**Task inputs**
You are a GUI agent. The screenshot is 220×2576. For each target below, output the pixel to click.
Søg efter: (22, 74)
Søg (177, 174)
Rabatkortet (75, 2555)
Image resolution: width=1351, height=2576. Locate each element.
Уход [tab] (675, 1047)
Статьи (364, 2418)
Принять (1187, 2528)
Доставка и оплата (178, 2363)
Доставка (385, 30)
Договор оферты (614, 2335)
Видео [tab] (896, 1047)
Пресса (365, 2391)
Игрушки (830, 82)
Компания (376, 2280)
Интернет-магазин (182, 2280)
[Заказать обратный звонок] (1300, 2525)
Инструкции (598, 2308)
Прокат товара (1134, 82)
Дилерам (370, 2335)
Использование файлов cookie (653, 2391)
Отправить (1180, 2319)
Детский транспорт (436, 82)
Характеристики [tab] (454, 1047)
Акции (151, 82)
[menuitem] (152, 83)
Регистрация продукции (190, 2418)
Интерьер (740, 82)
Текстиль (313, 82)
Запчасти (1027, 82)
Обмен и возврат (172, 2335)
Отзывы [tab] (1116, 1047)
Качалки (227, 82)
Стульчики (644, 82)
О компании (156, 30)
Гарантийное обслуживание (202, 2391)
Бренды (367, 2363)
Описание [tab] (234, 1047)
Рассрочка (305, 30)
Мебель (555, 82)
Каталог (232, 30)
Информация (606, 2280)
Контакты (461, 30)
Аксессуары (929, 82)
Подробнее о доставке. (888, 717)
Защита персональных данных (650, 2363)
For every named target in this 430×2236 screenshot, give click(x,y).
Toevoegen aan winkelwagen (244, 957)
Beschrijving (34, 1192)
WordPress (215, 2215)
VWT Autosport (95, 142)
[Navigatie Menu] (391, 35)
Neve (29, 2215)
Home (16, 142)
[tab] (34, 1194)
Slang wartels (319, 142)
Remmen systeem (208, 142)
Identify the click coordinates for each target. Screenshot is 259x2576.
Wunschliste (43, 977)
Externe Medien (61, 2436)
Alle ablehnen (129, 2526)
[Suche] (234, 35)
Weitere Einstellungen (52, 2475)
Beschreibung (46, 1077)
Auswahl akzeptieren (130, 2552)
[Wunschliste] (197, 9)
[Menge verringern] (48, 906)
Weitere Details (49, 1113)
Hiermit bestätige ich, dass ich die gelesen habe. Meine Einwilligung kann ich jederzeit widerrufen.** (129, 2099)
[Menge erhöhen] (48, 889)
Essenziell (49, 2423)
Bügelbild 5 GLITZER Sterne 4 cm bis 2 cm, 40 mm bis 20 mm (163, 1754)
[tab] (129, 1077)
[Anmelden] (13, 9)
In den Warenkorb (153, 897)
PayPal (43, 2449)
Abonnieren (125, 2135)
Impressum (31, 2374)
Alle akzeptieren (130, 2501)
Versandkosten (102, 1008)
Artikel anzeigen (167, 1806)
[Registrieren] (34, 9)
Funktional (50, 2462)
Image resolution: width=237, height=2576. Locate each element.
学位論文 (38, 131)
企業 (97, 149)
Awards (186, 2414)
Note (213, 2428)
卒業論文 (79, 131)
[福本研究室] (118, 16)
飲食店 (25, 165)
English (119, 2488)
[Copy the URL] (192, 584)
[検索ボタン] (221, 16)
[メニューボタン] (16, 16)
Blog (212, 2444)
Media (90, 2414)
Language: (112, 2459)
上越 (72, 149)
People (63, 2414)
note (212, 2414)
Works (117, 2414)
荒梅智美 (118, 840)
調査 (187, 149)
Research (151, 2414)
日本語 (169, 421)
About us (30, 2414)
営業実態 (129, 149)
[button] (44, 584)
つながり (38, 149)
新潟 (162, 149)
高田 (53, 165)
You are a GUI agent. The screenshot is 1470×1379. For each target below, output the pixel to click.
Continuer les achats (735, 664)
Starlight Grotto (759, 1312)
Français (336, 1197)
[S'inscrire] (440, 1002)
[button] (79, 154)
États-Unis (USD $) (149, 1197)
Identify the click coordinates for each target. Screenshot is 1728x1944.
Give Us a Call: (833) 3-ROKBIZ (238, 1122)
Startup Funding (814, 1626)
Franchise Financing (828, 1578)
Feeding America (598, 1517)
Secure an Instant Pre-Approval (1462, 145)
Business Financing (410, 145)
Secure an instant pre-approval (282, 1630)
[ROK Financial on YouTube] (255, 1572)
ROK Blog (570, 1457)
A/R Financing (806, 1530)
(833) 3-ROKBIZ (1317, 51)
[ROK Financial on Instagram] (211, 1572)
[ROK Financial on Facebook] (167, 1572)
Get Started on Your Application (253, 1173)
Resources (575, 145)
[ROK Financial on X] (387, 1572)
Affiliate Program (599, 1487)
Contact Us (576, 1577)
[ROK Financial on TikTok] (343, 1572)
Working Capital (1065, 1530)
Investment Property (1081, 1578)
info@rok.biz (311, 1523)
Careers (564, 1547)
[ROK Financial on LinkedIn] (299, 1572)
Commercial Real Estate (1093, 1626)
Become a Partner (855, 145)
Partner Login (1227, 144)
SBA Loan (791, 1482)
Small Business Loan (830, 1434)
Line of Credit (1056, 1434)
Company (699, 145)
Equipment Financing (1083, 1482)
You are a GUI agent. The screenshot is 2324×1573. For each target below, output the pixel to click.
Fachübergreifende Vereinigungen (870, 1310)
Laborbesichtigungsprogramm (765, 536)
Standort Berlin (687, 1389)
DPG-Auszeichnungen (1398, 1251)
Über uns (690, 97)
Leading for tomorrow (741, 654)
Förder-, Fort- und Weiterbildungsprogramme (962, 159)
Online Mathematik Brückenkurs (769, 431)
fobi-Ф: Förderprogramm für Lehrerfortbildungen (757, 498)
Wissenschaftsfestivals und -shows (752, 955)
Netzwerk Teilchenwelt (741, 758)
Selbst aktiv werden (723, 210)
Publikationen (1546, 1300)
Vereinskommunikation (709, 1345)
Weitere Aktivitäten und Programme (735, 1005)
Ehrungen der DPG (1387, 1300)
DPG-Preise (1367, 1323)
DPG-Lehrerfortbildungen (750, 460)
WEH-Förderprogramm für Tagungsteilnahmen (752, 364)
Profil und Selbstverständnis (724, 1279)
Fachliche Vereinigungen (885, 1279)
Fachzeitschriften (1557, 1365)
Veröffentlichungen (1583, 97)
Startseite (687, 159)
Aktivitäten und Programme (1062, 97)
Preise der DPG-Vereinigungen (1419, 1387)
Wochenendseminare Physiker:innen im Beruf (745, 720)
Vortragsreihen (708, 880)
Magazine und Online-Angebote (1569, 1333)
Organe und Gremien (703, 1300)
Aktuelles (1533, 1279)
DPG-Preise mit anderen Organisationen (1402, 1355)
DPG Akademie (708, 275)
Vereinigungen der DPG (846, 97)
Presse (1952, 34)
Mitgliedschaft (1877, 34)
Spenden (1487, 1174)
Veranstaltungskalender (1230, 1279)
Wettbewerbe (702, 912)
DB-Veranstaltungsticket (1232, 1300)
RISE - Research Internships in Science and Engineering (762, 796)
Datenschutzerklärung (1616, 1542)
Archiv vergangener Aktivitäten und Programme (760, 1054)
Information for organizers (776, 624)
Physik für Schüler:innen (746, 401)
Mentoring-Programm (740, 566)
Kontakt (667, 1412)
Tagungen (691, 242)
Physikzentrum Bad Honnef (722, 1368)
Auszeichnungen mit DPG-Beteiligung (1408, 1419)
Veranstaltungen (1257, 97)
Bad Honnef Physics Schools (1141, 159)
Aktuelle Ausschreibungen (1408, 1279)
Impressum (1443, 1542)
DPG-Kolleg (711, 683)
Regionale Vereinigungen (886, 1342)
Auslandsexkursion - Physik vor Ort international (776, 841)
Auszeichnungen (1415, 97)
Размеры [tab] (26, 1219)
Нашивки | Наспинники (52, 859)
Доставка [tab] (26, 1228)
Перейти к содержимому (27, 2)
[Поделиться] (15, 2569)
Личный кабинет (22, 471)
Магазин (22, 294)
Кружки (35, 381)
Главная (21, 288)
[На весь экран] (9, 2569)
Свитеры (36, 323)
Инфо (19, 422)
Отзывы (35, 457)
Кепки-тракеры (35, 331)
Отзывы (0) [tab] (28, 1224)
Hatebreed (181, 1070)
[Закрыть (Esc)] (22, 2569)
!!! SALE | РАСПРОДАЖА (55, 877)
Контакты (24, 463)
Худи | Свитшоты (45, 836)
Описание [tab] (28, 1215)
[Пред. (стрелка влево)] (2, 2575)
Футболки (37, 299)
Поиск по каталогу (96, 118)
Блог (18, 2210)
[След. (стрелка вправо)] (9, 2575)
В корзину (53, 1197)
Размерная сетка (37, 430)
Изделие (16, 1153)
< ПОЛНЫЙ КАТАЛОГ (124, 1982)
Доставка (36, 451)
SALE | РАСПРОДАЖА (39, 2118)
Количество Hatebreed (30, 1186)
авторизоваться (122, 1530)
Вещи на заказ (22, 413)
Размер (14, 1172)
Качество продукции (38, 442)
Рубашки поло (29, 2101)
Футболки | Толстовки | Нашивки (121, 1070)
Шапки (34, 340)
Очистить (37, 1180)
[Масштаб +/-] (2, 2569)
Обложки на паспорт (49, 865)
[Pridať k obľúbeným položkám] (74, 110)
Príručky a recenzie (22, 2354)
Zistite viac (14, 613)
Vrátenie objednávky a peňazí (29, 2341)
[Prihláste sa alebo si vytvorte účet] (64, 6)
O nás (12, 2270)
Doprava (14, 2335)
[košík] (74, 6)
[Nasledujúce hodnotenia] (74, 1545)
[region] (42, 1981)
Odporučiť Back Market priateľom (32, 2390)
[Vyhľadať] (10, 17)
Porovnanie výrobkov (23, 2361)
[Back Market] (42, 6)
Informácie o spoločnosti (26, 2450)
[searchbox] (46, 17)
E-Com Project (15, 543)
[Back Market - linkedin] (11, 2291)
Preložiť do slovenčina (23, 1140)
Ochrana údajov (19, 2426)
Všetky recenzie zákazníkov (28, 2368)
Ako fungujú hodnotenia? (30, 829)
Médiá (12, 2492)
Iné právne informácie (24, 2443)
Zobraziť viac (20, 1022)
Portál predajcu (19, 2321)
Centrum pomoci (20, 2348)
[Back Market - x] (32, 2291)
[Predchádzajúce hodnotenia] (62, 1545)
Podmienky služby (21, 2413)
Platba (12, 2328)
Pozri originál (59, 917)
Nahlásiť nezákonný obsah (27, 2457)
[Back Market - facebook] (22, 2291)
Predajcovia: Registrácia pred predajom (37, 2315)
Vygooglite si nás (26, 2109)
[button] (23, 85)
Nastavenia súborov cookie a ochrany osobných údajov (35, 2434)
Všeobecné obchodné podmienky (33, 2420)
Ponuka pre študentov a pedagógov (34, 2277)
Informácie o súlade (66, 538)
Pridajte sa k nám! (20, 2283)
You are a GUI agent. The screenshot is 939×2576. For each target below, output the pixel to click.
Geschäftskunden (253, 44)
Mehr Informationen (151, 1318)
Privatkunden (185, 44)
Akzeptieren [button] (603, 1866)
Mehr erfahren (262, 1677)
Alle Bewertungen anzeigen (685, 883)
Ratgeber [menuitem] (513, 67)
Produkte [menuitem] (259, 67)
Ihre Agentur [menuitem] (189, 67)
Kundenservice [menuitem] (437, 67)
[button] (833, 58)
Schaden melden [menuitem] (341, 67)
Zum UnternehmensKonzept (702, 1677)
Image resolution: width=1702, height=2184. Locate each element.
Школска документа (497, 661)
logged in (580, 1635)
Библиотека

**Work order**
Write out the records above exactly, from the opening line to the line with "WordPress (215, 2215)", including both, with nothing added.

**Output for this exercise**
You are a GUI agent. The screenshot is 220×2576. For each target below, output the pixel to click.
Søg efter: (22, 74)
Søg (177, 174)
Rabatkortet (75, 2555)
Image resolution: width=1351, height=2576. Locate each element.
Уход [tab] (675, 1047)
Статьи (364, 2418)
Принять (1187, 2528)
Доставка и оплата (178, 2363)
Доставка (385, 30)
Договор оферты (614, 2335)
Видео [tab] (896, 1047)
Пресса (365, 2391)
Игрушки (830, 82)
Компания (376, 2280)
Интернет-магазин (182, 2280)
[Заказать обратный звонок] (1300, 2525)
Инструкции (598, 2308)
Прокат товара (1134, 82)
Дилерам (370, 2335)
Использование файлов cookie (653, 2391)
Отправить (1180, 2319)
Детский транспорт (436, 82)
Характеристики [tab] (454, 1047)
Акции (151, 82)
[menuitem] (152, 83)
Регистрация продукции (190, 2418)
Интерьер (740, 82)
Текстиль (313, 82)
Запчасти (1027, 82)
Обмен и возврат (172, 2335)
Отзывы [tab] (1116, 1047)
Качалки (227, 82)
Стульчики (644, 82)
О компании (156, 30)
Гарантийное обслуживание (202, 2391)
Бренды (367, 2363)
Описание [tab] (234, 1047)
Рассрочка (305, 30)
Мебель (555, 82)
Каталог (232, 30)
Информация (606, 2280)
Контакты (461, 30)
Аксессуары (929, 82)
Подробнее о доставке. (888, 717)
Защита персональных данных (650, 2363)
For every named target in this 430×2236 screenshot, give click(x,y).
Toevoegen aan winkelwagen (244, 957)
Beschrijving (34, 1192)
WordPress (215, 2215)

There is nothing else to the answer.